## Exercise:
Every line holding "computer" should be copied from the records below.

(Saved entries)
*-*-*
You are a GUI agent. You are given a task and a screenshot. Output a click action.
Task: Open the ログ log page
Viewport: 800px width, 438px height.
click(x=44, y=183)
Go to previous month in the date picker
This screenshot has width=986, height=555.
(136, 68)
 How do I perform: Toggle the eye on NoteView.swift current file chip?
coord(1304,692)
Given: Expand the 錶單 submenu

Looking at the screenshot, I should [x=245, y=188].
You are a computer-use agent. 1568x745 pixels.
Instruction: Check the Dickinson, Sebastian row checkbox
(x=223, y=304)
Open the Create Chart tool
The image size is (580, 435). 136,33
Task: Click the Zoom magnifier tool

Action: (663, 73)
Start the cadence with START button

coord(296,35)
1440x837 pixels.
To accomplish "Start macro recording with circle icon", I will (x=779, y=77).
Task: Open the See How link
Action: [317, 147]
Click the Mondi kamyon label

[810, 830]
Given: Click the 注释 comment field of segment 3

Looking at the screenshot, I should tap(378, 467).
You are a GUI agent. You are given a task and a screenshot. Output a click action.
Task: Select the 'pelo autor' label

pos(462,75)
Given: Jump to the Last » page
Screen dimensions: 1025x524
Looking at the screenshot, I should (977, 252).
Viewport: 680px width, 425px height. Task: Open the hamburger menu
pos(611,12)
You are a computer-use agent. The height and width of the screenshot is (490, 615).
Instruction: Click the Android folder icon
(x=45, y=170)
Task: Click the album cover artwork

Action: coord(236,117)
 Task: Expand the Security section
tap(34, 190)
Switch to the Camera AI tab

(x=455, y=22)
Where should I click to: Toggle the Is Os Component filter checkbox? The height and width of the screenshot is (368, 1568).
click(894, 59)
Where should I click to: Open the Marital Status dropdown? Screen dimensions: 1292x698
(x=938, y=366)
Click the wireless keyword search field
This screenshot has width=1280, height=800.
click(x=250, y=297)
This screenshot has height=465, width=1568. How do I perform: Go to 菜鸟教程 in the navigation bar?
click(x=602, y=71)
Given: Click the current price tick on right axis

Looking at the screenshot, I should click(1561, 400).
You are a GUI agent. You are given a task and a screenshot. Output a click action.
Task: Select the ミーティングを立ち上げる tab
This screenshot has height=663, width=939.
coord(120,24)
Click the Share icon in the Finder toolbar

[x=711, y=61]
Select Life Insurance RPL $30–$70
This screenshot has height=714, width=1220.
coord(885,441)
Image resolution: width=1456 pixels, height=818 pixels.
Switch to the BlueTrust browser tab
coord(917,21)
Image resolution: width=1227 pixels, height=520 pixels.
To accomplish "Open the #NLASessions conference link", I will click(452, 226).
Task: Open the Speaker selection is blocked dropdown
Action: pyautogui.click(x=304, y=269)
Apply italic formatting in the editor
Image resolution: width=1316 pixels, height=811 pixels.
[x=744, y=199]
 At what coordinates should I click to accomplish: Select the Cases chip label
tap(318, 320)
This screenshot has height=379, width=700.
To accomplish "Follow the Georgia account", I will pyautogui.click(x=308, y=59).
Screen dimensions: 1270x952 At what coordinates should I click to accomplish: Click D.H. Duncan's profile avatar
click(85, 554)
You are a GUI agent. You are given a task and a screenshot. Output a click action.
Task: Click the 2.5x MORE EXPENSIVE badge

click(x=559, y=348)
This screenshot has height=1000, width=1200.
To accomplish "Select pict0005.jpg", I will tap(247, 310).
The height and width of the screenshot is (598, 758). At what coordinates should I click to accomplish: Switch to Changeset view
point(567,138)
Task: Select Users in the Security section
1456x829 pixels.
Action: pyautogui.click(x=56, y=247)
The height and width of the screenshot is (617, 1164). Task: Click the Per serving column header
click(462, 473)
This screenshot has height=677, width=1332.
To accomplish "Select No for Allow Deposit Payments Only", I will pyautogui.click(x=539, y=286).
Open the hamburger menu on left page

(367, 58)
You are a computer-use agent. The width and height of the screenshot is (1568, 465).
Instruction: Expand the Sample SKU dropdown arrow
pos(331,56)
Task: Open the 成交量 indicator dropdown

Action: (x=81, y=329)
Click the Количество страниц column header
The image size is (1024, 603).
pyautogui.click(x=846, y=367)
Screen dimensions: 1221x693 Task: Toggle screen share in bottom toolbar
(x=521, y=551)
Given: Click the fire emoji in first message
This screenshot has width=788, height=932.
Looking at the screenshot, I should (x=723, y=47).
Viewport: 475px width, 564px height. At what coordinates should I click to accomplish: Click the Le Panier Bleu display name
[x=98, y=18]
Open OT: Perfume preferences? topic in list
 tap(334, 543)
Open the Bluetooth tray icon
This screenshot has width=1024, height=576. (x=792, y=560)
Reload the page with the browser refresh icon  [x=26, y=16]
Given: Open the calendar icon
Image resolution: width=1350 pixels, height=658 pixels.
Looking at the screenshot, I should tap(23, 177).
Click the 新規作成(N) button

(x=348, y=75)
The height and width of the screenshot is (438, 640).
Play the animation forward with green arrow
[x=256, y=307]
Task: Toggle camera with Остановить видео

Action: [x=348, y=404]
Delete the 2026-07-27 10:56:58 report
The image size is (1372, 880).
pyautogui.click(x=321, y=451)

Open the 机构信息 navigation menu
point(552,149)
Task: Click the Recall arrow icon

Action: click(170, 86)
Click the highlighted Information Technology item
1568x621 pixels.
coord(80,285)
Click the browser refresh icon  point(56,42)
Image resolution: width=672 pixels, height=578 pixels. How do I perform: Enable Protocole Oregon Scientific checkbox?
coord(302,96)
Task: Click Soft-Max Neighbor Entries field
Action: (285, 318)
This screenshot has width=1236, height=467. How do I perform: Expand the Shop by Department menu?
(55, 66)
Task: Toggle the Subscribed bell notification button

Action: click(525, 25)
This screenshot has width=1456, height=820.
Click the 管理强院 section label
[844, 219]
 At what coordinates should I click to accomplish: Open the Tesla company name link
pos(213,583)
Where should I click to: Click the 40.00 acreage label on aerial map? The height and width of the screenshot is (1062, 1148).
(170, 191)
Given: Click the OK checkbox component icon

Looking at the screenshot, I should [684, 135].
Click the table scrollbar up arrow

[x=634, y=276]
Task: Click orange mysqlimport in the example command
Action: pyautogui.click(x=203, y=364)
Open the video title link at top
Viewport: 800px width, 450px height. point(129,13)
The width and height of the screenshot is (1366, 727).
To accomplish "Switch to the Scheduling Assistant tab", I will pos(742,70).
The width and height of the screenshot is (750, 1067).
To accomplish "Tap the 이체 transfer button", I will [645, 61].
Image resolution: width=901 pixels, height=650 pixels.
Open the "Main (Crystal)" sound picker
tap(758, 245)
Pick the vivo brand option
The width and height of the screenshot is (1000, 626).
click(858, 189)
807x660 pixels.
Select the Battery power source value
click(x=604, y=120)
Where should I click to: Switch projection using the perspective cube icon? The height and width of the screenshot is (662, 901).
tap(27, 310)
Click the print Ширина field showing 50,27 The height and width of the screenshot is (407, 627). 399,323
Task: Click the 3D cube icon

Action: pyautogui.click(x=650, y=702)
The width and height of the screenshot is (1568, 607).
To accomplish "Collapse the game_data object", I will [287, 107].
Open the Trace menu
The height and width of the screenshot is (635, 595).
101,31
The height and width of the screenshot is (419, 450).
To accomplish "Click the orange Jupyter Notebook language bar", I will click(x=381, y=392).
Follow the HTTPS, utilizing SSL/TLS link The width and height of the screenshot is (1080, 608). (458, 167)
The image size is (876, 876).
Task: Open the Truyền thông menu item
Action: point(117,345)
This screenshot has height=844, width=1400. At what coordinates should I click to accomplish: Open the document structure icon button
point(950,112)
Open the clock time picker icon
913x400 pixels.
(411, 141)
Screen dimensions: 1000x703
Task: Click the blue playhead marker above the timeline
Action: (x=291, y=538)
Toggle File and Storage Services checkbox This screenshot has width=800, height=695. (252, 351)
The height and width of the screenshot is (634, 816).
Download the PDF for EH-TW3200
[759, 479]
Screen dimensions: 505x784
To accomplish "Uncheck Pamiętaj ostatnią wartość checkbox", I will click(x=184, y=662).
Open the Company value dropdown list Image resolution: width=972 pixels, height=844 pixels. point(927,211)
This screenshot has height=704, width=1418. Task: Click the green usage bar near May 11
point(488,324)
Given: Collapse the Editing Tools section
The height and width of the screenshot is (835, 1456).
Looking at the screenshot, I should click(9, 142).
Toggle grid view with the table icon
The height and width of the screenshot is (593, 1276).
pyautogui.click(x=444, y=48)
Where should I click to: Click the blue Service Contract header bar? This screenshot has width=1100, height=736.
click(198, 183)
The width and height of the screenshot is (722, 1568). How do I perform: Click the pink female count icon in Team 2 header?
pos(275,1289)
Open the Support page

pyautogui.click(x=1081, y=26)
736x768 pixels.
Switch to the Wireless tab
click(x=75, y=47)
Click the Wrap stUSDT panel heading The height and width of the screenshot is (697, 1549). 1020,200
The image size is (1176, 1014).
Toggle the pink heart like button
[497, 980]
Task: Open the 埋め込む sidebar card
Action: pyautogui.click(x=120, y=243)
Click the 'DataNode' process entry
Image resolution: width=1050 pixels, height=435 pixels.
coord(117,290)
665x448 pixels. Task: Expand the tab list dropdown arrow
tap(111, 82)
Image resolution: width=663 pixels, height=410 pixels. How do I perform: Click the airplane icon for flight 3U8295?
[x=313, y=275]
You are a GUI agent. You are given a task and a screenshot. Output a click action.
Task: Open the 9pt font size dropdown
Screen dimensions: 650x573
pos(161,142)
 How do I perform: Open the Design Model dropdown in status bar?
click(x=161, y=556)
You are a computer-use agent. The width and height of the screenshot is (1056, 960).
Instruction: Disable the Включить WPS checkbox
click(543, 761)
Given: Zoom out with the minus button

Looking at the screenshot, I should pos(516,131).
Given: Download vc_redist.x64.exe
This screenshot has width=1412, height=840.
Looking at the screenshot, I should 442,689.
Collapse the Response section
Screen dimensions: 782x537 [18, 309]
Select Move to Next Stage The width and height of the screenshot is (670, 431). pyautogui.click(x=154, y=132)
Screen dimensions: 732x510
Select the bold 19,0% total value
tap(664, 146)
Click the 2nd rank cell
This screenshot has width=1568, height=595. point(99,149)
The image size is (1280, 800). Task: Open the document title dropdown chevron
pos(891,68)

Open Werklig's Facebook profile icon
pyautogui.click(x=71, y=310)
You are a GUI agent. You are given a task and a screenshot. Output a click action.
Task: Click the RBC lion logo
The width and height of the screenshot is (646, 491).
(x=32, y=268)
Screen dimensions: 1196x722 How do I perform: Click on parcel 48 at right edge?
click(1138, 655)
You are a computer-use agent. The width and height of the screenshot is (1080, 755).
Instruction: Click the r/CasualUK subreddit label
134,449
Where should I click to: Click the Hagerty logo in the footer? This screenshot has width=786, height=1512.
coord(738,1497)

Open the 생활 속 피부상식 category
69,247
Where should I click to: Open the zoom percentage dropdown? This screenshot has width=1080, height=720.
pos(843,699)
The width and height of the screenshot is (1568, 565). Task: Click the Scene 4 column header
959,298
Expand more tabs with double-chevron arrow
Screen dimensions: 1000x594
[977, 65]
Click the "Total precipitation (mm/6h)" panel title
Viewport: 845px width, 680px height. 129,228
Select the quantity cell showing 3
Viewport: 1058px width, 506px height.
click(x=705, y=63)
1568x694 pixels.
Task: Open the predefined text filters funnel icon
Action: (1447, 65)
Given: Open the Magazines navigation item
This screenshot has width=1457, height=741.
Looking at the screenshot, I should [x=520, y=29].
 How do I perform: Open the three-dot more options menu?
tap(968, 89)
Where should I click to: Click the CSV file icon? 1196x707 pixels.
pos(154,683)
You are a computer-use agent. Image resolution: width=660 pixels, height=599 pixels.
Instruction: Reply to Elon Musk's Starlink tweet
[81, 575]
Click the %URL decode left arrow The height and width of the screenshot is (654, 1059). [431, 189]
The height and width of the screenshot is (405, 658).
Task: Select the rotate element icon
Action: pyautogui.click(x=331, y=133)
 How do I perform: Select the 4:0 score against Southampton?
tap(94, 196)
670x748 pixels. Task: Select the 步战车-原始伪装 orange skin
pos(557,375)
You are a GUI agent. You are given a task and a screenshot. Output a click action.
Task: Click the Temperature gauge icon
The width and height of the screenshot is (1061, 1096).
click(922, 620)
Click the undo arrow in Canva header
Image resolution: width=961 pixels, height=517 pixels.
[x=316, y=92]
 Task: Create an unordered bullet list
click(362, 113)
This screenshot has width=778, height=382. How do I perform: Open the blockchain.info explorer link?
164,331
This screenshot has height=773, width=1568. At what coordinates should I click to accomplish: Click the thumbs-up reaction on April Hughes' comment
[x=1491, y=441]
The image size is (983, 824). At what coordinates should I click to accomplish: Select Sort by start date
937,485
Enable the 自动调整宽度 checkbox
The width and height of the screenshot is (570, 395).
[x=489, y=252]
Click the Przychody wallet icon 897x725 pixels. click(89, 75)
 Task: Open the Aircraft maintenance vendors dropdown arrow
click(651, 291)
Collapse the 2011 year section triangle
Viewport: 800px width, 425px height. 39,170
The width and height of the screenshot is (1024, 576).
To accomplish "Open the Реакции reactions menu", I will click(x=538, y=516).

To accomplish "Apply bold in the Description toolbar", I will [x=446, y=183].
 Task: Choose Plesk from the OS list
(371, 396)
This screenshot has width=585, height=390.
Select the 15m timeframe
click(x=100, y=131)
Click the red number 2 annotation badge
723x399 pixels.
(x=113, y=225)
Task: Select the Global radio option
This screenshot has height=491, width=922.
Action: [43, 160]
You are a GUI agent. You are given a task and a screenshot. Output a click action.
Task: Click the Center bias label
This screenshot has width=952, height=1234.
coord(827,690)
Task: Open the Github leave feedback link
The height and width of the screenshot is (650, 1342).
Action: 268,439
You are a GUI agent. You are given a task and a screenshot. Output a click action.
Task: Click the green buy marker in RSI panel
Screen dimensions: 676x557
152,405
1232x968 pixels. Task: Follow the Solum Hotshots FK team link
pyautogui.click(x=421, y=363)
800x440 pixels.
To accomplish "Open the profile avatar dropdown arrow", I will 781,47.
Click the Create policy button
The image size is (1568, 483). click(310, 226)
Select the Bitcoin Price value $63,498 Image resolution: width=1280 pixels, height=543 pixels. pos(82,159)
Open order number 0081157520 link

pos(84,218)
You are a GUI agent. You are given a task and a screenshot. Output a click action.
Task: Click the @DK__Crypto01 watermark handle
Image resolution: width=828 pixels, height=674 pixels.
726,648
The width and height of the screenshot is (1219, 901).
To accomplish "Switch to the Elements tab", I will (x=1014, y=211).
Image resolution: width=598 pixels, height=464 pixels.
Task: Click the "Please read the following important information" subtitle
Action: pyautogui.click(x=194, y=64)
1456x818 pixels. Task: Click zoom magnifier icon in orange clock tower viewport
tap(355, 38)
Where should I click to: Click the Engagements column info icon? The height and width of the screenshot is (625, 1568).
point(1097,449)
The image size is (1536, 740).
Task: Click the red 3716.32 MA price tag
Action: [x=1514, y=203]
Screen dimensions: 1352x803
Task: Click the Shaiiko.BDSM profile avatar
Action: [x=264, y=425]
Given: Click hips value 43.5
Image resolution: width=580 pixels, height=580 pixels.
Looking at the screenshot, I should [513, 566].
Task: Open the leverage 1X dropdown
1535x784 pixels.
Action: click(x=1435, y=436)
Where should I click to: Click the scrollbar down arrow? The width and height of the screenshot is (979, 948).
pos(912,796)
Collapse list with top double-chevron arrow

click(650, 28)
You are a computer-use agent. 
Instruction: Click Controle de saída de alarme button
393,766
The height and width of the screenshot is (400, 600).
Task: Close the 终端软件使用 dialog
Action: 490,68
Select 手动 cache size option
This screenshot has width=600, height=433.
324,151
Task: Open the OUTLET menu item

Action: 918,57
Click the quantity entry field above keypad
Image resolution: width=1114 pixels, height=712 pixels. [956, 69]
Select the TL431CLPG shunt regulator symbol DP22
*-*-*
## Task output:
You are a computer-use agent. 1568x745 pixels.
You are a computer-use agent. The height and width of the screenshot is (490, 615).
You are a computer-use agent. The width and height of the screenshot is (1568, 465).
You are a computer-use agent. The width and height of the screenshot is (1056, 960).
You are a computer-use agent. The width and height of the screenshot is (1080, 755).
You are a computer-use agent. Image resolution: width=660 pixels, height=599 pixels.
You are a computer-use agent. 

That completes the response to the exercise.